After the installation finishes, we can add the installation directory to our PATH and use it like normal.

$ export PATH="$PWD/MyEnv/bin:$PATH"
$ python --version
$ python3
Python 3.8.8 | packaged by conda-forge | (default, Feb 20 2021, 16:22:27) 
[GCC 9.3.0] on linux
Type "help", "copyright", "credits" or "license" for more information.
>>> import scipy
>>> import nglview

Modifying a wrapped Conda installation

As the wrapped installation resides in a container, it cannot be directly modified. Small python packages can be added outside the container, in the usual way, using pip, but then the python packages are sitting on the parallel file system which is not recommended for larger installations.

To actually modify the installation inside the wrapping container, you can use the update keyword together with the --post-install <file> option which specifies a bash script with commands to run to update the installation.

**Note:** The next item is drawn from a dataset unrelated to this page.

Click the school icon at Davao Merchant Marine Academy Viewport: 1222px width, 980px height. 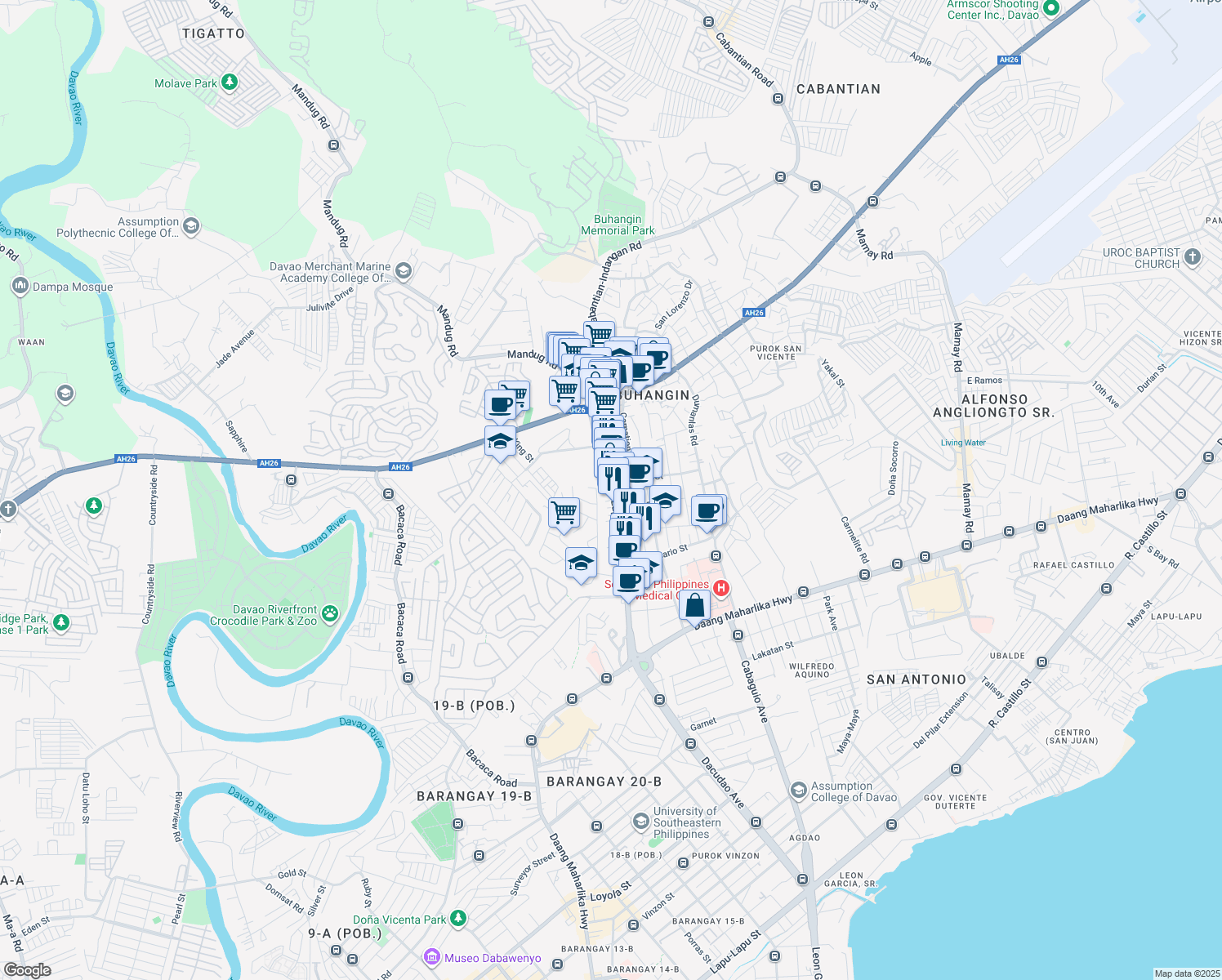[x=402, y=270]
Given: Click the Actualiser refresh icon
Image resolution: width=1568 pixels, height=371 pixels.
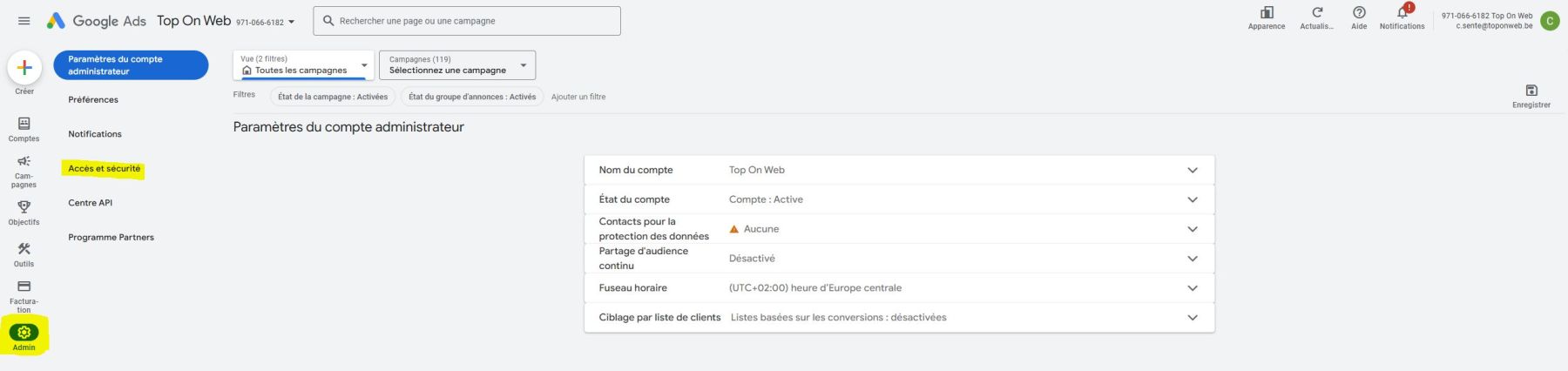Looking at the screenshot, I should click(1316, 14).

The commands are executed with the Conda environment activated.

$ conda-containerize update <existing installation> --post-install <file> 

where <file> could e.g. contain

conda  install -y numpy
conda  remove -y pyyaml
pip install requests

In this mode, the whole host system is available including all software and modules.

Wrapping a plain pip installation

Sometimes you don't need a full-blown Conda environment, or you may prefer to manage your python installations using pip. For this case you can use the pip-containerize wrapper via

pip-containerize new --prefix <install_dir> req.txt

where req.txt is a standard pip requirements.txt file. The above notes and options for modifying a Conda installation apply to pip installations as well.

Note that the Python version used by pip-containerize is the first Python executable found on the PATH, so it is affected by loading modules.


This python used to installed pip packages cannot itself be container-based as nesting of containers is not possible.

Additionally, you may use the --slim argument, which will use a pre-built minimal python container with a much newer version of python as a base. Without the --slim argument, the whole host system is available. However, by using the --slim argument, the system installations (i.e /usr, /lib64 ...) are no longer taken from the host, but are instead taken from the minimal python container.

Wrapping existing containers

The LUMI container wrapper also provides a tool to generate wrappers for existing Apptainer/Singularity containers, so that they can be used transparently without the need for prepending singularity exec ..., or modify scripts if switching between containerized versions of tools.

wrap-container -w </path/inside/container> <container> --prefix <install_dir> 

where <container> can be a filepath or any URL accepted by singularity (e.g docker//:, oras//:, or a local .sif file), and -w needs to be an absolute path (or comma-separated list) inside the container. Wrappers will then be automatically created for the executables in the target directories or for the target path.

Additional examples

More examples may be found in the LUMI container wrapper GitHub repository examples.

How it works

A description of how LUMI container wrapper works may be found in the LUMI container wrapper GitHub repository README file. A short discussion of how LUMI container wrapper works from the user perspective may be found in this GitHub issue.